Fought over and fortified by our mate Charles V after his mate Andria Doria beat up the French just off here and gave the port to the Empire. Poor old French.

Gaeta has a traditional pie dish and as usual Mrs K has to try it.


Some kind of pudding pastry stuffed with octopus and other bits and pieces. Note the large safe pizza in the foreground.


After a hot and sticky stay in Gaeta we made for the small island of Ventotene. It's funny, no matter how many times you pronounce it in your head, it always comes out as 'Ventoline' for some reason. Perhaps it's the old asthmatic in me.

Lovely sail over although light winds meant some engine help. We were joined by four dolphins for a few minutes.




Always a pleasure to see.

Now the guide books describe the little old Roman port as decidedly dodgy due to a right angled turn on entry  and the narrowness of it all. We were outside contemplating it and watching a 46 footer go in when we were approached by Enrico in a rib who talked us in to it. In we went and despite several boats deciding to come out at the same time as we entered we got in safely.




A remarkable place. The Romans basically carved it all out of stone. There was a large villa here and it was seen as a safe port in a storm as it was on the trade routes from Spain to Rome and Naples.



Ventotene and its neighboring Island San Stefano has a long history of imprisoning people with Caligula's sister 'Julia' being exiled here due to excessive adultery, I understand this as not just a bit over the side but completely keel hauled. She was eventually starved to death for her naughtiness as were about five other Roman women. As time went on political prisoners were sent here for being political in an opposing sort of way. It seems that it was here that a united Europe was first proposed by political prisoners Spinelli and Rossi in the Ventotene Manifesto in 1941. So forward thinking that they could almost see Nigel Farage.


You can't mention Ventotene without mentioning Douglas Fairbanks Junior. The sort of actor only your older brother would recall but he put his swashbuckling talents to good use in 1940 something when he lead an invasion of Ventotene and captured the occupying German force there pretending to be a much larger force then he was. Apparently his 'Beach Jumping' unit specialised in that kind of thing.



We liked Enrico and we liked this place so we stayed for two days and managed to catch England beating Colombia although I wore my Bogota hat just in case. As my brother said the Colombians can get upset in a kind of Stabby way!

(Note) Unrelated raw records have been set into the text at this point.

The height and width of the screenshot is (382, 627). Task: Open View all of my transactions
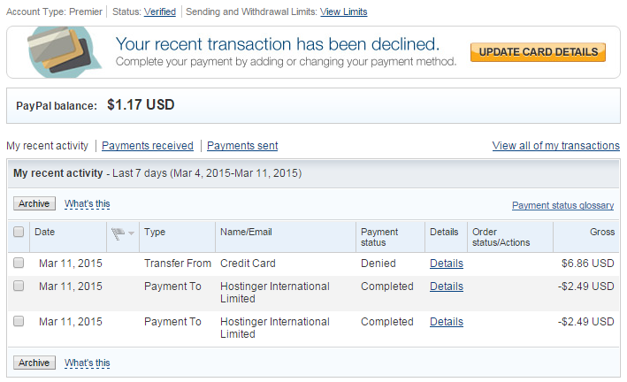coord(555,146)
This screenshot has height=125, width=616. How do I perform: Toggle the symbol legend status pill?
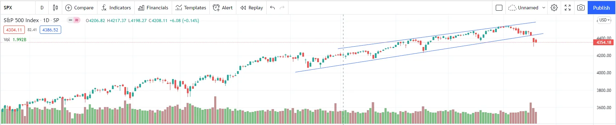(x=74, y=20)

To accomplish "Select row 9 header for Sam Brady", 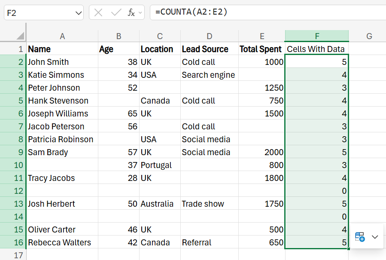I will (13, 152).
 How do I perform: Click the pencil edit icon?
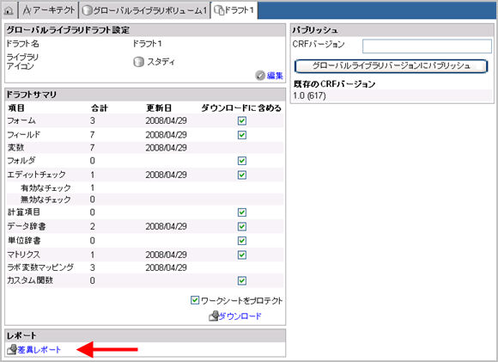260,76
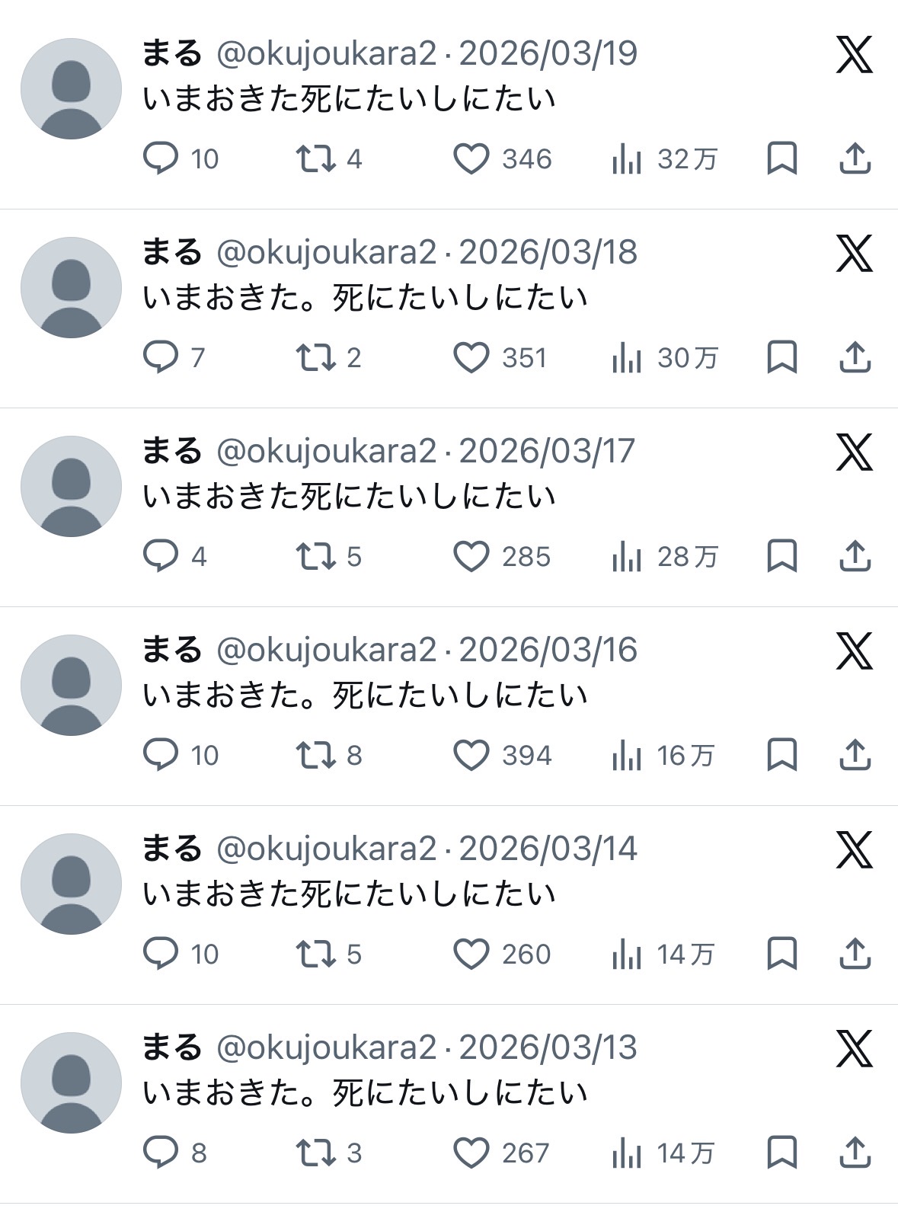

Leaving Ventotene we made for one of the few remaining anchorages near the bay of Naples at Miseno. Travelling through the Procida strait you meet all the ferries coming from Naples. The navigation channels seem a little confusing and trying to get in to the head of a hydrofoil captain is even more difficult with one mirroring my attempts to show a clear sign of direction as if he were aiming for us.I think we may be on an hydrofoil blacklist. When they say 'See Naples and die' They are talking about the hydrofoil drivers. I thought I was going to have to reach for my hooter once again.

 There is no where you can go round here without bumping in to the past and we discovered that the Roman fleet was parked here in AD 79 under the command of Pliney the elder who, on seeing Vasuvius erupting and being a bit of a naturalist, went to take a look. He'd also heard that a mate and his wife were stuck at Stabia South East of Vesuvius so wanted to rescue them. He apparently got there but years of Corpulence and forgetting to take his blood pressure pills got the better of him and he died on the beach.



Leaving Miseno probably on the same route as Pliney in 79 AD heading for Torre Del Greco. I bet he didn't have such a fine dinghy cover as that produced by Mrs K.


Torre del Greco beneath Vesuvius. Stab proof vests recommended. But you are not allowed in the club house bar in shorts. You have to maintain standards you know.


Hermy tucked up second from the end at Circulo Nautico Torre Del Greco awaiting the arrival of very old brother. We have put the dinghy away.